1. We estimate the 'national team' has spent around Rmb860-900bn to support the domestic equity market.
Our estimate is based on two dimensions: (1) top-down analysis based on our liquidity model; and (2) bottom-up analysis based on fund flow changes in key investment channels based on public information released by relevant media sources.
(1) Top-down approach: This method suggests the 'national team' bought approximately Rmb900bn in the market.
(2) Bottom-up approach: The 'national team' has bought around Rmb860bn if we sum up each channel.
Potential size, investment direction and the stock holders of the 'national team'.
(i) The potential capital available for market support is roughly Rmb2tn (including the money already spent). According to public information released by media sources including Sina and Caijing (July 24, 2015), 17 commercial banks have lent CSFC nearly Rmb1.3tn in total. CSFC's own debt issuance plus the PBOC's multi-channel liquidity injections imply a total of around Rmb2tn. It seems the government still has sufficient support capacity in the pipeline.
(ii) Government support has largely focused on large-cap blue chips and certain defensive sectors. Due to insufficient high-frequency data for fund flows across sectors, we used the sectors' performance fluctuation from end-June to July and concluded that supportive capital has mostly flowed into large-cap blue chips or certain defensive sectors, such as banks, insurance, F&B and healthcare. Admittedly, the 'national team' has also invested in some ChiNext stocks and SME stocks according to media reports and the listed companies' reports, although these investments appear to have taken up only a small proportion of the total government buying.
(iii) Which entities actually hold the stocks?

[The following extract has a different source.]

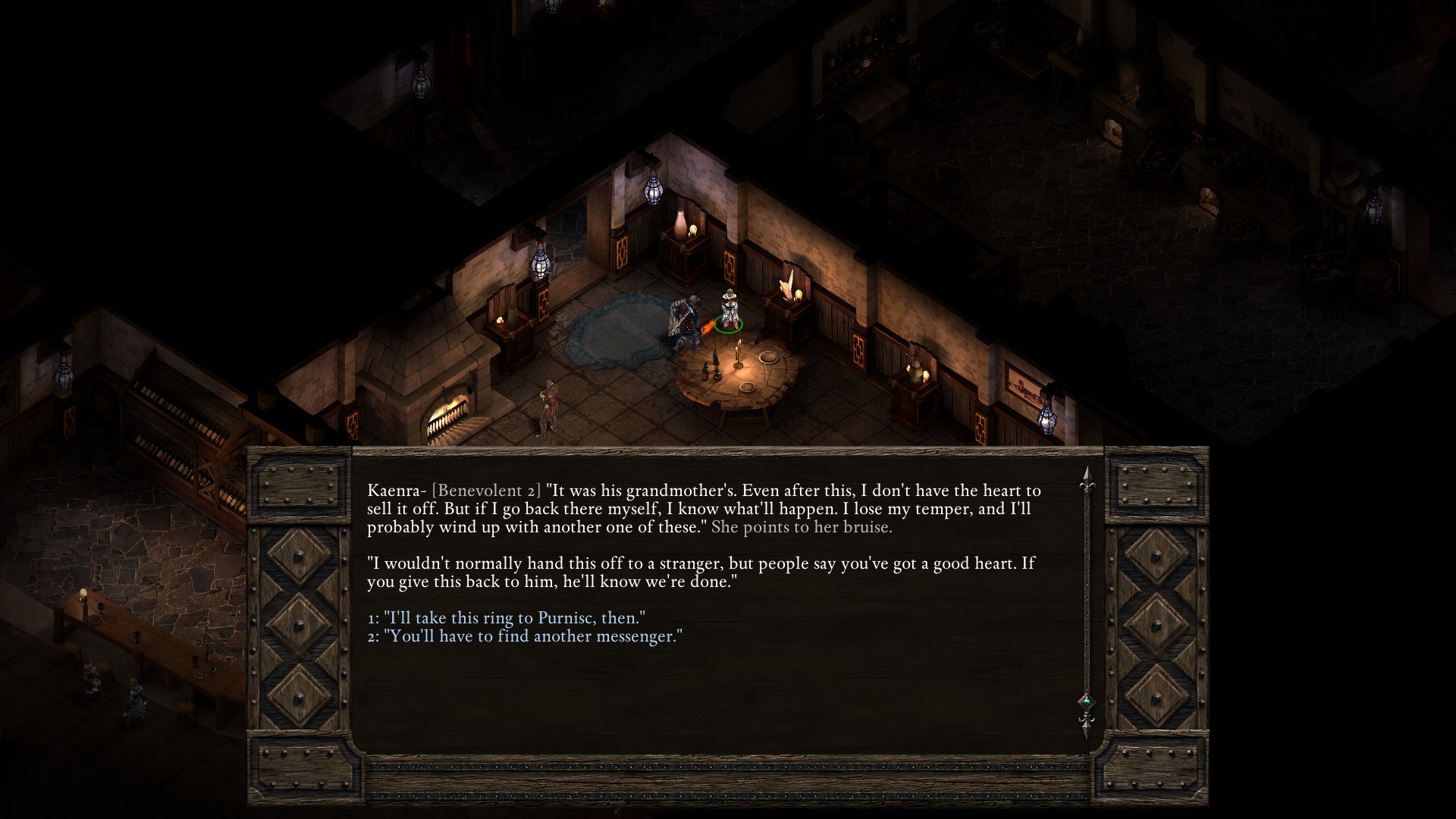
Task: Click the dialogue scrollbar's top arrow
Action: [1086, 476]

Based on information from public media (Sina and Caijing), the 'national team' bought stock through three channels: 1) CSFC bought stocks directly (at least Rmb400bn); 2) subscribing to some major mutual funds (around Rmb200bn); and 3) CSFC provided credit lines for some brokers (around Rmb260bn).
3. Short-term market implications
(1) Potential index range-trading in the near term
a. Given the ample liquidity that the 'national team' still has, we expect market volatility to moderate and for A shares to find support in the mid-3000 level (around the previous dip, 3400 on the CSI300 Index). Recent trading patterns suggest that government support may be forceful around this level.

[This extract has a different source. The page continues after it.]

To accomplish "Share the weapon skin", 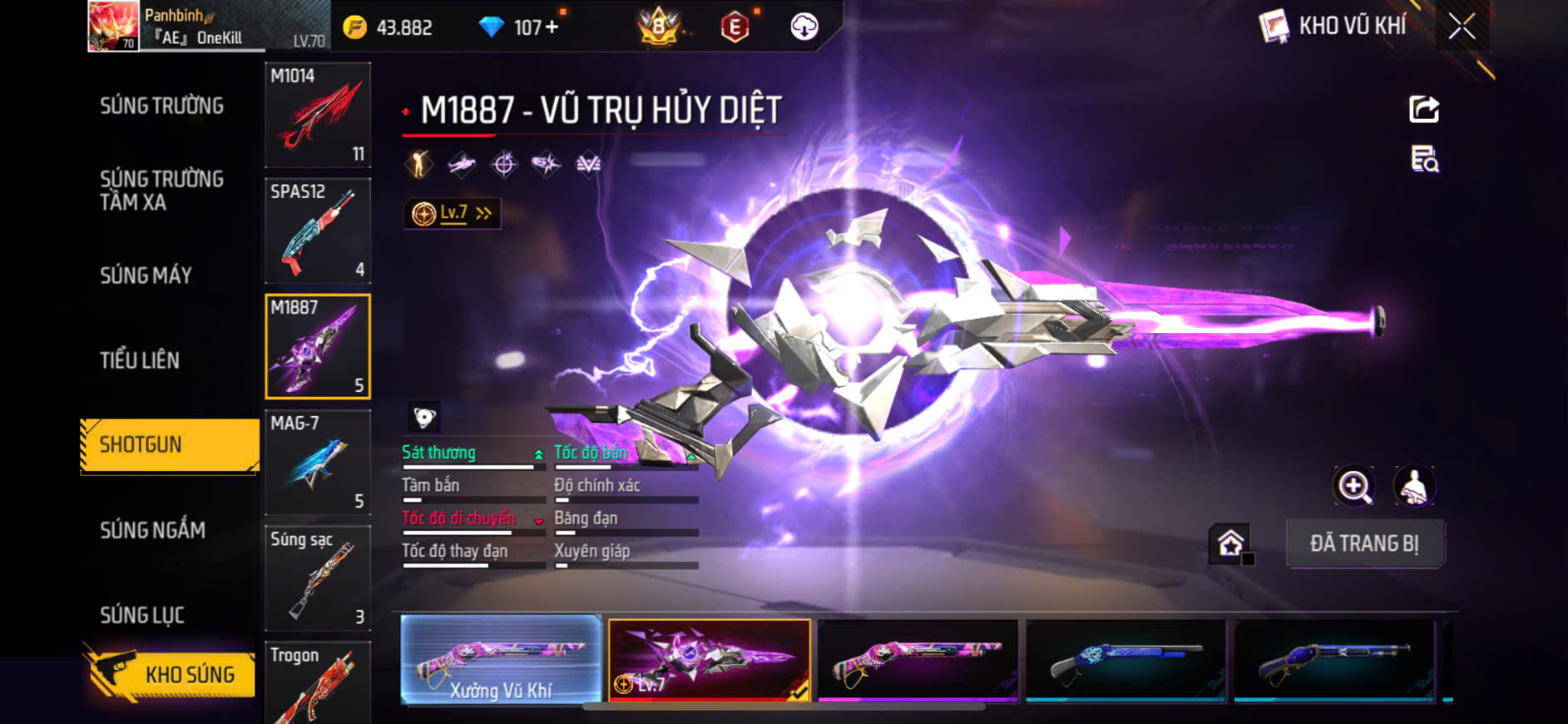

b. On the other hand, the media reports (Caijing, July 8, 2015) suggest that the regulatory authorities are dissuading institutional investors from reducing positions before the SHCOMP Index reaches 4500 (approximately 4600 for the CSI300 Index). Therefore, this level is now widely regarded as the upper range limit for near-term market performance. Once the index exceeds this level, we believe investors such as brokerage proprietary desks will be able to reduce positions.
(2) Market concerns over the exit by the 'national team' from its supporting measures
Many clients have expressed their concern over the 'national team's' potential exit from the market and view this as a supply overhang. In our view, the probability of a rash exit is low as the market has not yet stabilized and the government has no pressing need for the funds. Moreover, two notable examples of exits from government direct or indirect support for equity markets show long waiting periods: The Hong Kong Monetary Authority took four years to divest stock purchased during the Asian Financial Crisis in 1998 and the Federal Reserve in the US began to taper its quantitative easing policy in 2013, five years after initiating its first round of quantitative easing in late 2008.